=== Begin Enclosure ===

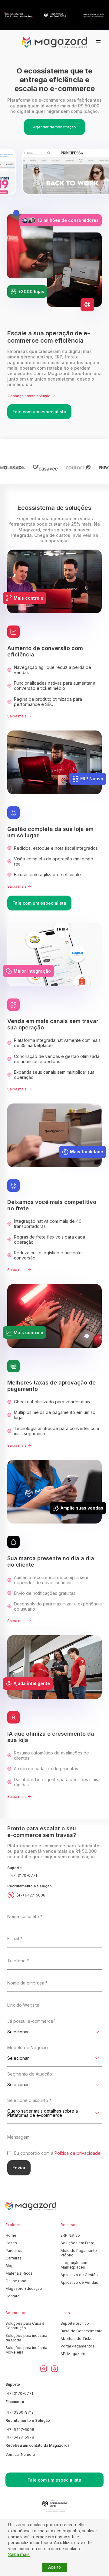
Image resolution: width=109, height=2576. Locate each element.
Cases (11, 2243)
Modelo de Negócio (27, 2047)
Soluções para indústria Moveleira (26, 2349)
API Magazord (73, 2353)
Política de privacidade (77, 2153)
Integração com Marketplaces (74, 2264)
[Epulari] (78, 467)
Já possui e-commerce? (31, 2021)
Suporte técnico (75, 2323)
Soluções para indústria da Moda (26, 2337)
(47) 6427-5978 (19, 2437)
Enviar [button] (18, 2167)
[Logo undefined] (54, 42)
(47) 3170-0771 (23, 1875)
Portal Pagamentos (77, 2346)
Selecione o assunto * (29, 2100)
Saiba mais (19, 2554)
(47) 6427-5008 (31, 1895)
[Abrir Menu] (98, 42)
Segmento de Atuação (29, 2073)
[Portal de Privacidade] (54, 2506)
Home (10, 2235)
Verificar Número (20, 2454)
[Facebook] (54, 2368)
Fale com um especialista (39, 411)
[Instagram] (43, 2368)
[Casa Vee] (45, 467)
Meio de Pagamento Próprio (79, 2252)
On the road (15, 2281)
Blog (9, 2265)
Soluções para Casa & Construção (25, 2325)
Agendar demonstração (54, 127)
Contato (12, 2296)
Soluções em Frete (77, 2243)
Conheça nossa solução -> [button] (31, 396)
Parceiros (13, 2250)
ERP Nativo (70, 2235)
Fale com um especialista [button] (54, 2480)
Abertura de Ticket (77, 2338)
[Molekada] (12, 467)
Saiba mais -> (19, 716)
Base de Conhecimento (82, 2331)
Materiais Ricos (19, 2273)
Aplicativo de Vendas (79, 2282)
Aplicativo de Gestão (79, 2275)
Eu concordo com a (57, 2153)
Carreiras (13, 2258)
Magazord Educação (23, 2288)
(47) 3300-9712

=== End Enclosure ===

WHAT TO DO: There is a line above that contains "Suporte técnico (75, 2323)". Copy it and all later lines through the last, exactly, and leave out the rest.

TASK SOLUTION:
Suporte técnico (75, 2323)
Soluções para indústria da Moda (26, 2337)
(47) 6427-5978 (19, 2437)
Enviar [button] (18, 2167)
[Logo undefined] (54, 42)
(47) 3170-0771 (23, 1875)
Portal Pagamentos (77, 2346)
Selecione o assunto * (29, 2100)
Saiba mais (19, 2554)
(47) 6427-5008 (31, 1895)
[Abrir Menu] (98, 42)
Segmento de Atuação (29, 2073)
[Portal de Privacidade] (54, 2506)
Home (10, 2235)
Verificar Número (20, 2454)
[Facebook] (54, 2368)
Fale com um especialista (39, 411)
[Instagram] (43, 2368)
[Casa Vee] (45, 467)
Meio de Pagamento Próprio (79, 2252)
On the road (15, 2281)
Blog (9, 2265)
Soluções para Casa & Construção (25, 2325)
Agendar demonstração (54, 127)
Contato (12, 2296)
Soluções em Frete (77, 2243)
Conheça nossa solução -> [button] (31, 396)
Parceiros (13, 2250)
ERP Nativo (70, 2235)
Fale com um especialista [button] (54, 2480)
Abertura de Ticket (77, 2338)
[Molekada] (12, 467)
Saiba mais -> (19, 716)
Base de Conhecimento (82, 2331)
Materiais Ricos (19, 2273)
Aplicativo de Vendas (79, 2282)
Aplicativo de Gestão (79, 2275)
Eu concordo com a (57, 2153)
Carreiras (13, 2258)
Magazord Educação (23, 2288)
(47) 3300-9712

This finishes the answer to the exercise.